§ Quoted passage:
DTC is under no obligation to provide its services as depositary for the debt securities of any series and may discontinue providing its services at any time. Neither the issuer nor any trustee nor any underwriters or agents involved in the offering or sale of any debt securities will have any responsibility for the performance by DTC or its participants or indirect participants under the rules and procedures governing DTC. As noted above, beneficial owners of interests in global debt securities generally will not receive certificates representing their ownership interests in the debt securities. However, if specified in the applicable prospectus supplement, if:
DTC notifies the issuer that it is unwilling or unable to continue as a depositary for the global debt securities of any series or if DTC ceases to be a clearing agency registered under the Securities Exchange Act of 1934, as amended (if so required by applicable law or regulation), and a successor depositary for the debt securities of such series is not appointed within 120 days of the notification to the issuer or of the issuer becoming aware of DTC’s ceasing to be so registered, as the case may be,

the issuer determines, in its sole discretion, not to have the debt securities of any series represented by one or more global debt securities, or

22




an Event of Default under the applicable indenture has occurred and is continuing with respect to the debt securities of any series,

the applicable issuer will prepare and deliver certificates for the debt securities of that series in exchange for beneficial interests in the global debt securities of that series. Any beneficial interest in a global debt security that is exchangeable under the circumstances described in the preceding sentence will be exchangeable for debt securities in definitive certificated form registered in the names and in the authorized denominations that the depositary shall direct. It is expected that these directions will be based upon directions received by the depositary from its participants with respect to ownership of beneficial interests in the global debt securities.
Clearstream and Euroclear hold interests on behalf of their participating organizations through customers’ securities accounts in Clearstream, Luxembourg’s and Euroclear’s names on the books of their respective depositaries, which hold those interests in customers’ securities accounts in the depositaries’ names on the books of DTC. At the present time, Citibank, N.A. acts as U.S. depositary for Clearstream, Luxembourg and JPMorgan Chase Bank, N.A. acts as U.S. depositary for Euroclear (the “U.S. Depositaries”).
Clearstream holds securities for its participating organizations (“Clearstream Participants”) and facilitates the clearance and settlement of securities transactions between Clearstream Participants through electronic book-entry changes in accounts of Clearstream Participants, thereby eliminating the need for physical movement of certificates. Clearstream, Luxembourg provides to Clearstream Participants, among other things, services for safekeeping, administration, clearance and settlement of internationally traded securities and securities lending and borrowing.
Clearstream is registered as a bank in Luxembourg, and as such is subject to regulation by the Commission de Surveillance du Secteur Financier and the Banque Centrale du Luxembourg, which supervise and oversee the activities of Luxembourg banks. Clearstream Participants are financial institutions including underwriters, securities brokers and dealers, banks, trust companies and clearing corporations, and may include any underwriters or agents involved in the offering or sale of any debt securities or their respective affiliates. Indirect access to Clearstream is available to other institutions that clear through or maintain a custodial relationship with a Clearstream Participant. Clearstream has established an electronic bridge with Euroclear as the operator of the Euroclear System (the “Euroclear Operator”) in Brussels to facilitate settlement of trades between Clearstream and the Euroclear Operator.

§ Information given:

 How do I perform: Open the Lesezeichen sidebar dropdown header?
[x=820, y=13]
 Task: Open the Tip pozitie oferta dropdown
==
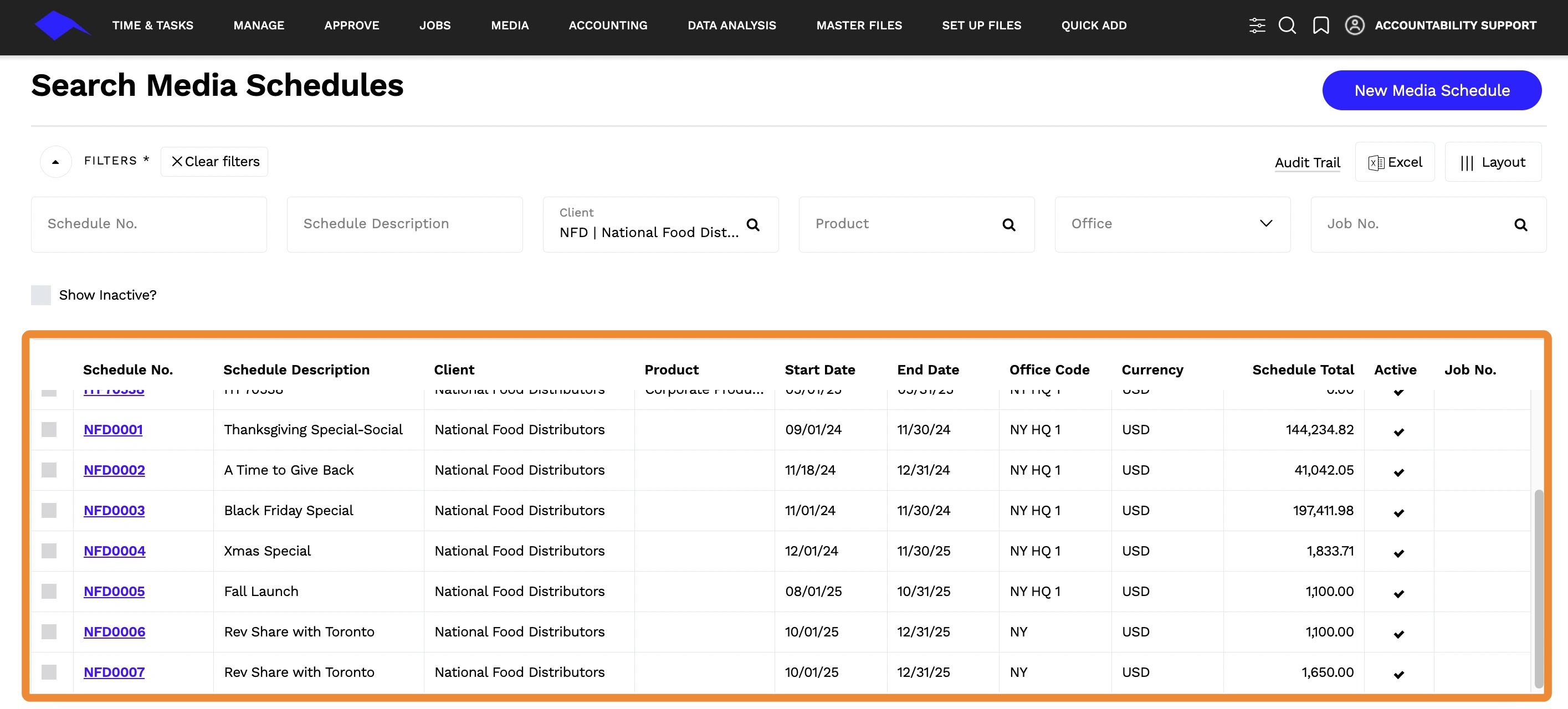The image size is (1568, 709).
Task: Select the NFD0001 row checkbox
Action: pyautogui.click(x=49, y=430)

§ Directives:
1. From the passage on debt securities and depositaries, reproduce the words starting with "Clearstream holds securities" and going on through "lending and borrowing.".
2. In the records, take the lines starting with the line with "The image size is (1568, 709)." and going on through the line with "Action: pyautogui.click(x=49, y=430)", and swap "checkbox" for "tick box" without changing anything else. Give back only those lines, and leave the pictures out.

§ Problem solutions:
1.
Clearstream holds securities for its participating organizations (“Clearstream Participants”) and facilitates the clearance and settlement of securities transactions between Clearstream Participants through electronic book-entry changes in accounts of Clearstream Participants, thereby eliminating the need for physical movement of certificates. Clearstream, Luxembourg provides to Clearstream Participants, among other things, services for safekeeping, administration, clearance and settlement of internationally traded securities and securities lending and borrowing.

2.
The image size is (1568, 709).
Task: Select the NFD0001 row tick box
Action: pyautogui.click(x=49, y=430)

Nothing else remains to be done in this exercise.